Ora, tanto per stare tranquilla, alzi la mano chi riesce a mangiare un integrale Misura senza svegliare tutto il condominio.
 
co.co.prodotto da Atipica at 12:53:00 PM | Permalink |


6Commenti


  • At 4:10 PM, Blogger Unknown

    Concordo con l'avversione al Nesquik, scegli bene e scegli Banania, la versione francese più solidale e imbananita (però c'è lo stereotipo del negretto sul pack, vabbé). Ah, a cena con le persone importanti minimo si rutta. Rutto tonante autostima galoppante.
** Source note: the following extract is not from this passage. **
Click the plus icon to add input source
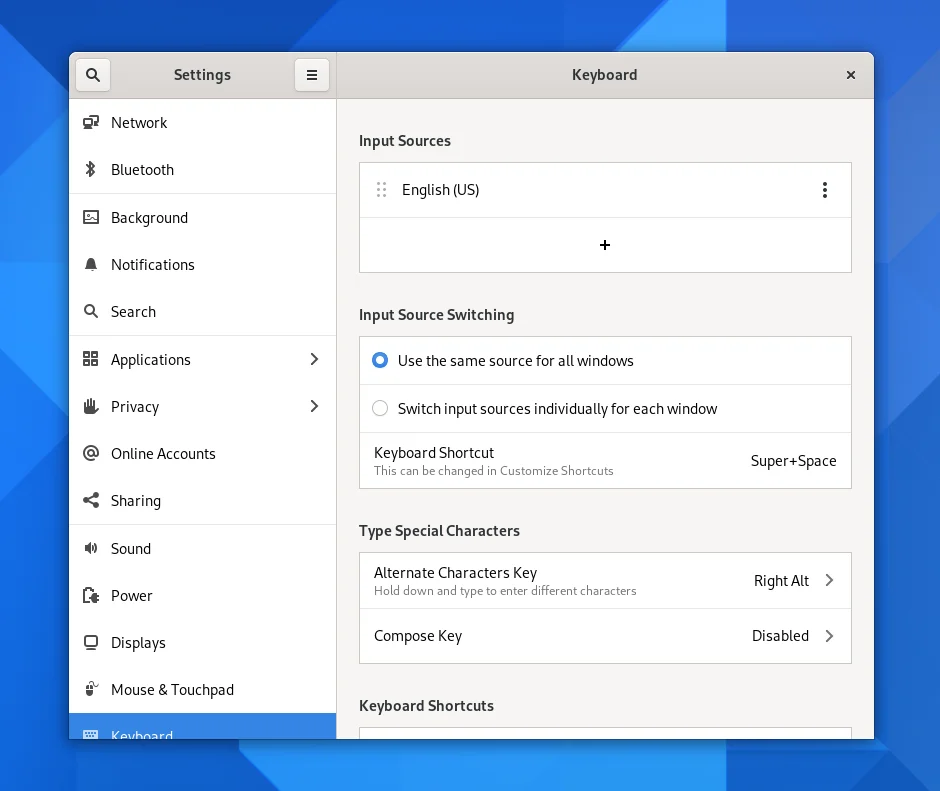 coord(605,245)
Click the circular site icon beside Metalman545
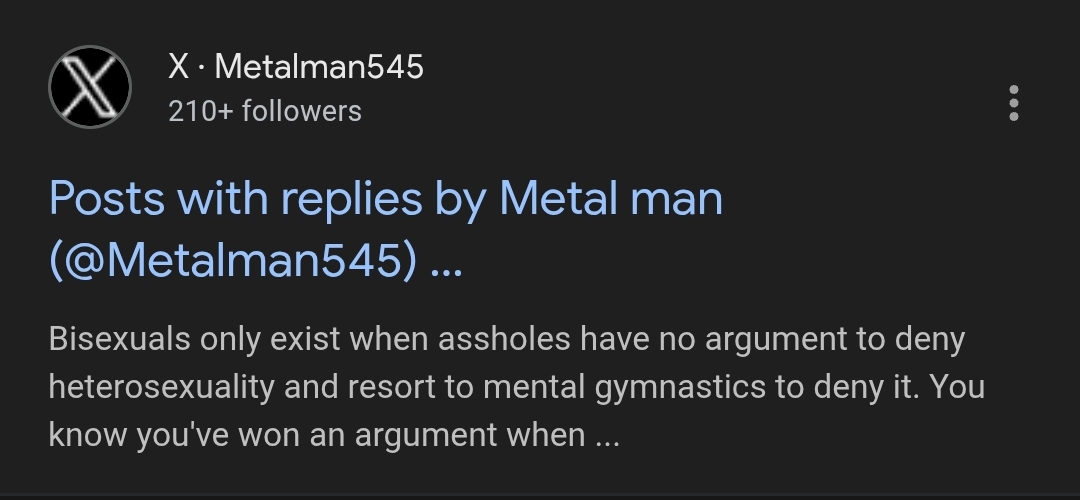Screen dimensions: 1080x500 coord(90,88)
A me, l'ex director creativ di sticaz mi scroccava il caffè dalla chiavetta. E vabbé anche qui, che vuoi siam genovesi...

     
  • At 4:37 PM, Blogger Atipica

    Banania?!? Con la faccia del negretto sul pack?!Amanti del politicamente corretto 'sti francesi...
    Proverò e ti farò sapere. A cena con le persone importanti rutterei anche, ma non ci vado, perché non ne conosco, persone importanti. E per lavoro, sempre che si consideri importante l'assessore all'ambiente del comune di pinerolo, ci va lei, caso mai mi mettessi le dita nel naso mentre servono il secondo...

     
  • At 4:59 PM, Anonymous Anonimo

    Coi Cracker Misura c'ho lastricato il pavimento di casa. Reggono anche il centogradi. A cena con le autorità occorre allungar le mani sulle mogli di rappresentanza/figlie bellocce delle autorità. Risultato garantito, non si verrà mai più invitati. Anche incendiare i peti fa un certo effetto, ma si rischia di non essere capiti.

     
  • At 5:12 PM, Blogger Atipica

    Oh, ogni occasione è buona per allungare le mani!;-)
    Prova a ribaltare la scena: atipica, a questa noiosa cena a casa dell'assessore del comune di pinerolo, sta morendo di noia e, tanto per svoltare la serata, decide di allungare le mani sul cetriolo del figlio minorenne e piercingato (intento a mandare un sms pieno di k e altre agghiaccianti abbreviazioni gggiovani) dell'assessore al comune di pinerolo. Il ragazzo comincia a sudare freddo, ma poco dopo i due spariscono e vengono ritrovati avvinghiati nello sgabuzzino. Atipica viene cacciata a calci in culo e, grazie a dio, mai più invidiata.
    Non c'è niente da fare, continuo a preferire l'idea di incendiare i peti, anche a costo di restare incompresa.

     
  • At 10:48 PM, Blogger LB

    Mai mangiato un Misura integrale, e ne vado fiera!!! Vado meno fiera del fatto che un po' di giorni fa al supermercato cercavo disperatamente il MilkaSlurp e non trovandolo ripiegavo furtivamente sul Nesquik...

     
  • At 10:27 AM, Blogger Atipica

    @LB: meglio, ti sei risparmiata anche la fatica della digestione. L'Integrale misura si sassifica nello stomaco: si digerisce più facilmente una peperonata, giuro.
    Beh, ti confesso che anch'io, una volta, ho ceduto alla tentazione di un Nesquik...la mia coscienza noglobal mi ha tormentato per giorni, ma il palato ne ha goduto. Eccome se ne ha goduto.